Image: Unsplash @Stephanie Montelongo

Tori Sharp briefs us on her top summer reads of 2020, from neapolitan novels to the best autobiographies.

I am finding more and more that it is nearly impossible to recommend reading right now. The dystopian fiction that has filled our shelves for the past few years seems to hit too close to home, the light-hearted chick-lit makes us long for more human contact and the reliable old classics feel facile and reductive. But yet we have more time than ever to be reading and learning and devouring, so what should we read? 

If it is a commitment read that you’re looking for, I would recommend The Neapolitan novels by Elena Ferrante. A quartet of splendour, these four novels are perhaps the best I have ever read, and I would never say that lightly. Starting with My Brilliant Friend, the bildungsroman follows Elena Greco as she grows up in Naples and traverses her extraordinary life through her friendship with Lila Cerullo. The lucid and austere honesty is hugely captivating and makes these books real page-turners. 

The reliable old classics feel facile and reductive

Educational fiction comes in the form of Kiley Reid’s debut novel Such a Fun Age, which explores race in a way that I’ve seldom read. Nominated for the 2020 Booker Prize, this novel tells the story of how the protagonist Emira Tucker is wrongly accused of kidnapping the child she is nannying for. The events that follow twist and turn and reveal complex truths in a consumable and accessible way. 
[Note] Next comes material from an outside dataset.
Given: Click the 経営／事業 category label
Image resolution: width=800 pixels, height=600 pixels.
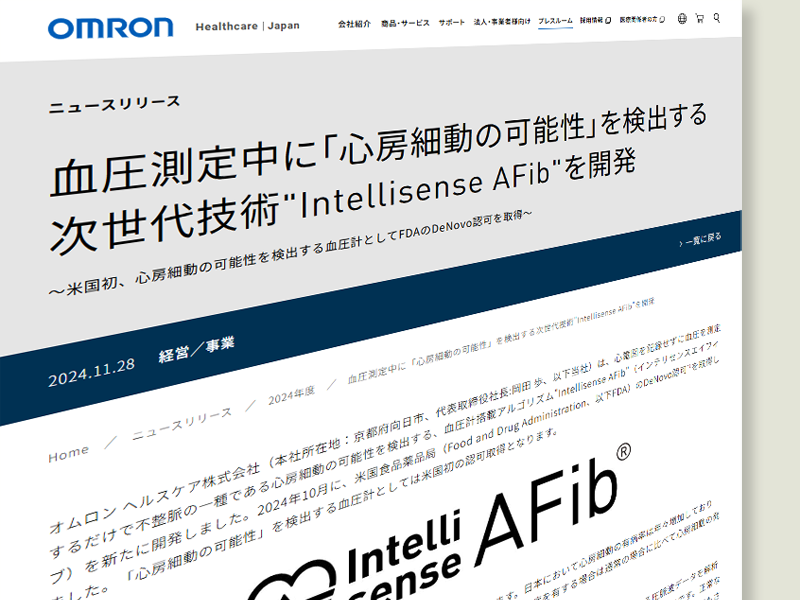Looking at the screenshot, I should (196, 350).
Finally, for immersion into a world that feels so far removed from today, the art and music scene of New York in the 60s and 70s – Just Kids by Patti Smith. A memoir from an icon, this autobiography retraces the steps of her career and her relationship with Robert Mapplethorpe and was written to fulfil her promise to Mapplethorpe on his deathbed – that she would immortalise their love.  You will be as entranced by Smith’s writing as we are with her music, she manages to be powerful and penetrating without being performative.